---------- RECORDED INFORMATION

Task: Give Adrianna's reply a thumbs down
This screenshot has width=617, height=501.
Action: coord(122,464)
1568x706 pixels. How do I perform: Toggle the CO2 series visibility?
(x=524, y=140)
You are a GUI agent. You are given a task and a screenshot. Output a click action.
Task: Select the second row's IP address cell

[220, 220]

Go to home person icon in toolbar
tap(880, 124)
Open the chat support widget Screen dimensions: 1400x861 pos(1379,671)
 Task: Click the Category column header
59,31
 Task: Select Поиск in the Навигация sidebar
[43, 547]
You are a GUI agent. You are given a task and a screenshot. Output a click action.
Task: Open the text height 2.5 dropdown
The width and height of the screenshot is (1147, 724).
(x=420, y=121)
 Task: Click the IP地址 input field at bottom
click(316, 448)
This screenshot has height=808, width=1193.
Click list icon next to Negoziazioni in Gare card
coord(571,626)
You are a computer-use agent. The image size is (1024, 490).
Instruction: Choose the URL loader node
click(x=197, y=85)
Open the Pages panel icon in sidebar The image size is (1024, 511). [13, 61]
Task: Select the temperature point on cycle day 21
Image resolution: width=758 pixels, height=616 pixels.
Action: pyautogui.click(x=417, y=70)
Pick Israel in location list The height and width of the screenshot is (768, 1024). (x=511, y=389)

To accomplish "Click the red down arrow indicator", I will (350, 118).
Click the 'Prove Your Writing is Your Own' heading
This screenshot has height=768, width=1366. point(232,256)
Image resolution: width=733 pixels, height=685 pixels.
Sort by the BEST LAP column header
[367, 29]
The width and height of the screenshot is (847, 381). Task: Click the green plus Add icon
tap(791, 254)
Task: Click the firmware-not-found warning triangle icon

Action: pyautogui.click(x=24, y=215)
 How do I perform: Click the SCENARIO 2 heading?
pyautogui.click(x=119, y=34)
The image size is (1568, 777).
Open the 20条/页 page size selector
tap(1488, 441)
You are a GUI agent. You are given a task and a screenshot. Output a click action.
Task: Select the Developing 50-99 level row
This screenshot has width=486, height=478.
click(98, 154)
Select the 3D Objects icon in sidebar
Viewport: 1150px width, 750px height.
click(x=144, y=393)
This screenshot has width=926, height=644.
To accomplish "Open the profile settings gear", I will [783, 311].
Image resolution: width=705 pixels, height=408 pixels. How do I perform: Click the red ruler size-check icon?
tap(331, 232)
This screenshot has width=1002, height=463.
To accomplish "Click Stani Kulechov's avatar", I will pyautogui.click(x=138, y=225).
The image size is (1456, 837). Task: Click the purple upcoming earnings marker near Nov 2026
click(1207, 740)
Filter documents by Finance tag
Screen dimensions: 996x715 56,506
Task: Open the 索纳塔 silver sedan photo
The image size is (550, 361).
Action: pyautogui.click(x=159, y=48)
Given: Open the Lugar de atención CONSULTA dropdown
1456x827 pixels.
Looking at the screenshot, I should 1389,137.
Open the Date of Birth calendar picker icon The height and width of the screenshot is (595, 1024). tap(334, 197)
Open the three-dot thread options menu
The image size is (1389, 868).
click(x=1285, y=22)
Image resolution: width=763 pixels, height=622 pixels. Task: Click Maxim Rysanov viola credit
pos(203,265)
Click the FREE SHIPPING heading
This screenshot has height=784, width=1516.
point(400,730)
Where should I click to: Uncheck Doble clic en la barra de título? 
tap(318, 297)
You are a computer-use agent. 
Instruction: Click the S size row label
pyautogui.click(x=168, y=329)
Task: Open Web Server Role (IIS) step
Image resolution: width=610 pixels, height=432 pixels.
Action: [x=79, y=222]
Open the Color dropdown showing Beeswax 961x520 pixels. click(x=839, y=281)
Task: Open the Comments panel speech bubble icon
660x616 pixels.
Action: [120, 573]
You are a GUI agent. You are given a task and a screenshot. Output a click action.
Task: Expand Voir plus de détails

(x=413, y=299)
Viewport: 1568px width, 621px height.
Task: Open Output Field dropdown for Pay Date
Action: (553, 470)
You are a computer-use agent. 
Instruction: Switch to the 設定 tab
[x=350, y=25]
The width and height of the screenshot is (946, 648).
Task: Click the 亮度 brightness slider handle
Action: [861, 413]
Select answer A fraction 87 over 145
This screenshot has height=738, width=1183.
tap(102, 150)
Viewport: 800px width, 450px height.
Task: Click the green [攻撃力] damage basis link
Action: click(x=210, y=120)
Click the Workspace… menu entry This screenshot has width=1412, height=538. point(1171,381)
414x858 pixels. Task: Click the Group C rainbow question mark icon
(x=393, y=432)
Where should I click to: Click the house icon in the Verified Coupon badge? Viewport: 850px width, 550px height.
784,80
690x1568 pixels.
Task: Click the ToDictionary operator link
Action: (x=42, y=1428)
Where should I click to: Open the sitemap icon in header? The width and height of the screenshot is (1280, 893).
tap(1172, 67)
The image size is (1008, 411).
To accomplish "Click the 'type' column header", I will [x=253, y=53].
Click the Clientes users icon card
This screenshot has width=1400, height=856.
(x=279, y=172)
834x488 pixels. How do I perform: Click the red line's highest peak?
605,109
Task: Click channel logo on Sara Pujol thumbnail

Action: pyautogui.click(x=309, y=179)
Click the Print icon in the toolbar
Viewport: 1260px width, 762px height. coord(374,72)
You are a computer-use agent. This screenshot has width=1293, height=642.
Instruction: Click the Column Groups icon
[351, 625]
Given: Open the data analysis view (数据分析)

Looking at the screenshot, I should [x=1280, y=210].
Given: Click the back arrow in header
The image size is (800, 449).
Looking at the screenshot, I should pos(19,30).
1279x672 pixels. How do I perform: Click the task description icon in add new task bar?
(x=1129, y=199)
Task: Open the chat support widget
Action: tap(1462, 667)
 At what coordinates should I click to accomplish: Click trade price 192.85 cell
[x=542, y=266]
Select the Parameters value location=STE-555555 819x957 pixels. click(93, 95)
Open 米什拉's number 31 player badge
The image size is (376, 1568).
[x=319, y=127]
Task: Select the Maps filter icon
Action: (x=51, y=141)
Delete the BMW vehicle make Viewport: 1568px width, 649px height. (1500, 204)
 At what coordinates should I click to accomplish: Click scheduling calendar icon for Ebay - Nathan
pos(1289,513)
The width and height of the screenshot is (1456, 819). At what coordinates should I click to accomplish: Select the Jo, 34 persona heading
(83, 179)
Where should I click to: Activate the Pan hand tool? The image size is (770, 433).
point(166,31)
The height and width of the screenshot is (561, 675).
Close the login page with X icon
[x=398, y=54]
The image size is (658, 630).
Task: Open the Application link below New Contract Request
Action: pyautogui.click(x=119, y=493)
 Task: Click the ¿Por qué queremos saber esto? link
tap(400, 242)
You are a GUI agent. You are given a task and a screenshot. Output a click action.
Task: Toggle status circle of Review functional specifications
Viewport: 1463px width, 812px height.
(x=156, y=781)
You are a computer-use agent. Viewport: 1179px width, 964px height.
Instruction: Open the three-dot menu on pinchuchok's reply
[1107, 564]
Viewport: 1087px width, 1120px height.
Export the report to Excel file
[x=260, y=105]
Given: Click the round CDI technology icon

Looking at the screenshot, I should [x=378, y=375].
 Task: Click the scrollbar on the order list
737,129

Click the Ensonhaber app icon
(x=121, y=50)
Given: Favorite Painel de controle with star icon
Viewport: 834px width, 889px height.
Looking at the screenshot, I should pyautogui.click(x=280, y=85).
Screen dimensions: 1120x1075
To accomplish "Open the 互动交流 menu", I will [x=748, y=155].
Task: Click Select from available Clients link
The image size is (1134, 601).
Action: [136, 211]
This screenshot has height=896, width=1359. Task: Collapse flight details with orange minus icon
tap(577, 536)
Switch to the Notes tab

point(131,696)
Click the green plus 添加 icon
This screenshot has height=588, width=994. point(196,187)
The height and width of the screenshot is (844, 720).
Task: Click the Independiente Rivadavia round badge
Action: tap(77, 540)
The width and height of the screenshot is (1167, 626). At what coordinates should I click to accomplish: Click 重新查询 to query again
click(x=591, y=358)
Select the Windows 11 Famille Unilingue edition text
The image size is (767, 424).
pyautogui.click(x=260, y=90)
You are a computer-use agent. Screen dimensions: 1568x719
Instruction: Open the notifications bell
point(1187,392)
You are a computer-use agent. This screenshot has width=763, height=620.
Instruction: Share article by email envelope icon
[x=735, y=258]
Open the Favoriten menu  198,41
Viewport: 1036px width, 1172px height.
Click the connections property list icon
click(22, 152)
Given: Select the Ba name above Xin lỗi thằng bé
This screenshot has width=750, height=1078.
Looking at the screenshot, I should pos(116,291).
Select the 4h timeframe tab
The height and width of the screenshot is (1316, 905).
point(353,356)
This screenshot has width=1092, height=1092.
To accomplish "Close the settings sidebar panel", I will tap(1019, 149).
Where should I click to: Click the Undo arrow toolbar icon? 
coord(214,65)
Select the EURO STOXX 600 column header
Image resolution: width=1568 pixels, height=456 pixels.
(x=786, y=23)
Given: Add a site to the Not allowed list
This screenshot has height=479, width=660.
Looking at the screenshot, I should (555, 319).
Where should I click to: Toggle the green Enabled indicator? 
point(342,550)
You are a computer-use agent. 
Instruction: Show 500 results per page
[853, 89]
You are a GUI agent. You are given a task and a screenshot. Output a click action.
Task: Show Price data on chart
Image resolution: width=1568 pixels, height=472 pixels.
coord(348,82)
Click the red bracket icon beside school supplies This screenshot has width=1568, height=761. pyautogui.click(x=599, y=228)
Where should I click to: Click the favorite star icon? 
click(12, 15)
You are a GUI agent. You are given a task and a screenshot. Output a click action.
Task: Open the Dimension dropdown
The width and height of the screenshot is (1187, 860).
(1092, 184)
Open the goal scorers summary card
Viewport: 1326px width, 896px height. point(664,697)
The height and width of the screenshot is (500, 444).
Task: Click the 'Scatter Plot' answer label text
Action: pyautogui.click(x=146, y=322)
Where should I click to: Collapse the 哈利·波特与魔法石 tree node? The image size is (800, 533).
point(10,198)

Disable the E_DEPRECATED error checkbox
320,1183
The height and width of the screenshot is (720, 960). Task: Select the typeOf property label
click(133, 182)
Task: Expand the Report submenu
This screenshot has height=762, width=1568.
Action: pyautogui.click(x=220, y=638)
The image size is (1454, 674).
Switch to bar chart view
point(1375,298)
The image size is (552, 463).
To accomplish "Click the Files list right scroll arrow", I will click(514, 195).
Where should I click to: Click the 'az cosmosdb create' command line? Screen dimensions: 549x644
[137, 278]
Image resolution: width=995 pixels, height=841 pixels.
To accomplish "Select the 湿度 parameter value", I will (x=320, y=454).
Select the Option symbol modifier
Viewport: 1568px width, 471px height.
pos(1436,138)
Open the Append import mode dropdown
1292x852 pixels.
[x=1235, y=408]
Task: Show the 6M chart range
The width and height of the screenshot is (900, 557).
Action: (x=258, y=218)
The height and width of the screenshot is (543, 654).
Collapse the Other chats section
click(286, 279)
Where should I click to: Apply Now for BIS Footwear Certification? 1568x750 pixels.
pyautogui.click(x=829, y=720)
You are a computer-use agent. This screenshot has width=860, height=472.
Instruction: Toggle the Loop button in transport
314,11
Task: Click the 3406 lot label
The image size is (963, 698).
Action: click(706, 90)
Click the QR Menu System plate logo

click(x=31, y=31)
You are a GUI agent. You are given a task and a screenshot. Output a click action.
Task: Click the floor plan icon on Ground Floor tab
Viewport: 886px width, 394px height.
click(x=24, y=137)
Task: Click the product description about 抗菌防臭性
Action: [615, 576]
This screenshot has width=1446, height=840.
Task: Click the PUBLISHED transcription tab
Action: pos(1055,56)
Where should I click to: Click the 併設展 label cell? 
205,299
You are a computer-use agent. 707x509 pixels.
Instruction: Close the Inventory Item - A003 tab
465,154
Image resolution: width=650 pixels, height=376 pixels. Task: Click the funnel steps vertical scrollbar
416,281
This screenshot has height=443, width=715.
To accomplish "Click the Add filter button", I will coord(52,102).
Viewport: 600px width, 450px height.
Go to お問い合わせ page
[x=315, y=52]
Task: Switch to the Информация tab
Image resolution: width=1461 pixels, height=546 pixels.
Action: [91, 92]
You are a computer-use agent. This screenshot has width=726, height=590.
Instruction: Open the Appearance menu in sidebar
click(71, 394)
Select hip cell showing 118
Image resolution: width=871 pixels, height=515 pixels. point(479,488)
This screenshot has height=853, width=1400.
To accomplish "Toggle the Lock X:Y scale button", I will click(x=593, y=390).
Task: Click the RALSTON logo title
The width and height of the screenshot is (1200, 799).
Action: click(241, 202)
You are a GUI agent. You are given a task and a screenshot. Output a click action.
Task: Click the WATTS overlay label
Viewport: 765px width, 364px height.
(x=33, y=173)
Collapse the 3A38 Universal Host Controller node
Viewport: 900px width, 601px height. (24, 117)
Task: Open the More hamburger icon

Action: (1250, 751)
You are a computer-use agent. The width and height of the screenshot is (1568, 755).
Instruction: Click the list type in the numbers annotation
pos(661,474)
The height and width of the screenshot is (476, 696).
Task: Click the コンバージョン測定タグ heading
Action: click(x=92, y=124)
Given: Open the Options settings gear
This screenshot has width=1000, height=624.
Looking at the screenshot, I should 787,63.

--------------------

Using the records above, copy each line that contains "panel".

Open the Pages panel icon in sidebar The image size is (1024, 511). [13, 61]
Task: Open the Comments panel speech bubble icon
To accomplish "Close the settings sidebar panel", I will tap(1019, 149).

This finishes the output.